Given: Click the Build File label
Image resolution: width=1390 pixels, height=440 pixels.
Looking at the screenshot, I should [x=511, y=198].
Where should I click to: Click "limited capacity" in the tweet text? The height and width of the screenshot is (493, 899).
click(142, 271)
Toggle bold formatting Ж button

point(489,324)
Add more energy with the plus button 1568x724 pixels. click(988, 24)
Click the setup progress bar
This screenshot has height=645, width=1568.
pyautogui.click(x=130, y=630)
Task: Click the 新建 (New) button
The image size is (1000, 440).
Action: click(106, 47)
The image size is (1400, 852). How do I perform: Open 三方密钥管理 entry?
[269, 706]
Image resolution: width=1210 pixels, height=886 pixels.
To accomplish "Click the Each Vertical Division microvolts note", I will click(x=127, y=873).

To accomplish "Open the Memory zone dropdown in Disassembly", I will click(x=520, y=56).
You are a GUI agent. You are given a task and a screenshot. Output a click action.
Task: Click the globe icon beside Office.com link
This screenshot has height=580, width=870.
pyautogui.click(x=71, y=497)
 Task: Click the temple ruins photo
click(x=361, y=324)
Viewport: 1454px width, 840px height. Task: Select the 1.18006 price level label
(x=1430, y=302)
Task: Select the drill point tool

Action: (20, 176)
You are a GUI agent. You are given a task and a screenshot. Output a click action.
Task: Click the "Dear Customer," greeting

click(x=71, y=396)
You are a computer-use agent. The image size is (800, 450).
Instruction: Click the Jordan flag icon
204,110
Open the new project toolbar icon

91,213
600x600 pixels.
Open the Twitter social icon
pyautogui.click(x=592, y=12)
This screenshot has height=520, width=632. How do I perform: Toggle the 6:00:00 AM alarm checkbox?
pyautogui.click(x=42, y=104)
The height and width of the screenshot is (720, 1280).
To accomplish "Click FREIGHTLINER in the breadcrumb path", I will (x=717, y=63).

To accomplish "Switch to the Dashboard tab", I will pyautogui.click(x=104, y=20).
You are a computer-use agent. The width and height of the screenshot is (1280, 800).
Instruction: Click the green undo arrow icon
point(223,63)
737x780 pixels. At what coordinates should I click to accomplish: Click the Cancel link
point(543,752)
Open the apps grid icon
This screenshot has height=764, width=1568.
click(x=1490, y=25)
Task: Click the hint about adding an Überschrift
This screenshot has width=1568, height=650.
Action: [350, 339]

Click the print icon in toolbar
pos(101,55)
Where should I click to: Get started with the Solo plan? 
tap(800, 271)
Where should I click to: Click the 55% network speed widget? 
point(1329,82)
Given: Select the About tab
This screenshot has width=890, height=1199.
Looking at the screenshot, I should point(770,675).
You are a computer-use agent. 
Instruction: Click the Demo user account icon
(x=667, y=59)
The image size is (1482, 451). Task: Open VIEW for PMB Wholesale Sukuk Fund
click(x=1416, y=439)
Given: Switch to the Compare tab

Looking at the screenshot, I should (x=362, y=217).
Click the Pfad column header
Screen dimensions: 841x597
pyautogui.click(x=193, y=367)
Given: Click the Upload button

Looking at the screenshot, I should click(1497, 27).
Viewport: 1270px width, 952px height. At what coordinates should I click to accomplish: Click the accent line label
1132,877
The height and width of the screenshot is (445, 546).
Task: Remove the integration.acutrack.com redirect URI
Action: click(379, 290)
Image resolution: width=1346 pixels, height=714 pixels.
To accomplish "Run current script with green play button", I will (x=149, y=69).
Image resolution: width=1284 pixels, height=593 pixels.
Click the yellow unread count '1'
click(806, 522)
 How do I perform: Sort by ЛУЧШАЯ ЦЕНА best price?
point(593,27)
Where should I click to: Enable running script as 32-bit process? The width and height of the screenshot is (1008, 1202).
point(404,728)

TASK DETAILS:
All entries above are to be copied exactly, with none left out.

ANSWER TO THE EXERCISE:
Given: Click the Build File label
Image resolution: width=1390 pixels, height=440 pixels.
Looking at the screenshot, I should [x=511, y=198].
Where should I click to: Click "limited capacity" in the tweet text? The height and width of the screenshot is (493, 899).
click(142, 271)
Toggle bold formatting Ж button

point(489,324)
Add more energy with the plus button 1568x724 pixels. click(988, 24)
Click the setup progress bar
This screenshot has height=645, width=1568.
pyautogui.click(x=130, y=630)
Task: Click the 新建 (New) button
The image size is (1000, 440).
Action: click(106, 47)
The image size is (1400, 852). How do I perform: Open 三方密钥管理 entry?
[269, 706]
Image resolution: width=1210 pixels, height=886 pixels.
To accomplish "Click the Each Vertical Division microvolts note", I will click(x=127, y=873).

To accomplish "Open the Memory zone dropdown in Disassembly", I will click(x=520, y=56).
You are a GUI agent. You are given a task and a screenshot. Output a click action.
Task: Click the globe icon beside Office.com link
This screenshot has height=580, width=870.
pyautogui.click(x=71, y=497)
 Task: Click the temple ruins photo
click(x=361, y=324)
Viewport: 1454px width, 840px height. Task: Select the 1.18006 price level label
(x=1430, y=302)
Task: Select the drill point tool

Action: (20, 176)
You are a GUI agent. You are given a task and a screenshot. Output a click action.
Task: Click the "Dear Customer," greeting

click(x=71, y=396)
You are a computer-use agent. The image size is (800, 450).
Instruction: Click the Jordan flag icon
204,110
Open the new project toolbar icon

91,213
600x600 pixels.
Open the Twitter social icon
pyautogui.click(x=592, y=12)
This screenshot has height=520, width=632. How do I perform: Toggle the 6:00:00 AM alarm checkbox?
pyautogui.click(x=42, y=104)
The height and width of the screenshot is (720, 1280).
To accomplish "Click FREIGHTLINER in the breadcrumb path", I will (x=717, y=63).

To accomplish "Switch to the Dashboard tab", I will pyautogui.click(x=104, y=20).
You are a computer-use agent. The width and height of the screenshot is (1280, 800).
Instruction: Click the green undo arrow icon
point(223,63)
737x780 pixels. At what coordinates should I click to accomplish: Click the Cancel link
point(543,752)
Open the apps grid icon
This screenshot has height=764, width=1568.
click(x=1490, y=25)
Task: Click the hint about adding an Überschrift
This screenshot has width=1568, height=650.
Action: [350, 339]

Click the print icon in toolbar
pos(101,55)
Where should I click to: Get started with the Solo plan? 
tap(800, 271)
Where should I click to: Click the 55% network speed widget? 
point(1329,82)
Given: Select the About tab
This screenshot has width=890, height=1199.
Looking at the screenshot, I should point(770,675).
You are a computer-use agent. 
Instruction: Click the Demo user account icon
(x=667, y=59)
The image size is (1482, 451). Task: Open VIEW for PMB Wholesale Sukuk Fund
click(x=1416, y=439)
Given: Switch to the Compare tab

Looking at the screenshot, I should (x=362, y=217).
Click the Pfad column header
Screen dimensions: 841x597
pyautogui.click(x=193, y=367)
Given: Click the Upload button

Looking at the screenshot, I should click(1497, 27).
Viewport: 1270px width, 952px height. At what coordinates should I click to accomplish: Click the accent line label
1132,877
The height and width of the screenshot is (445, 546).
Task: Remove the integration.acutrack.com redirect URI
Action: click(379, 290)
Image resolution: width=1346 pixels, height=714 pixels.
To accomplish "Run current script with green play button", I will (x=149, y=69).
Image resolution: width=1284 pixels, height=593 pixels.
Click the yellow unread count '1'
click(806, 522)
 How do I perform: Sort by ЛУЧШАЯ ЦЕНА best price?
point(593,27)
Where should I click to: Enable running script as 32-bit process? The width and height of the screenshot is (1008, 1202).
point(404,728)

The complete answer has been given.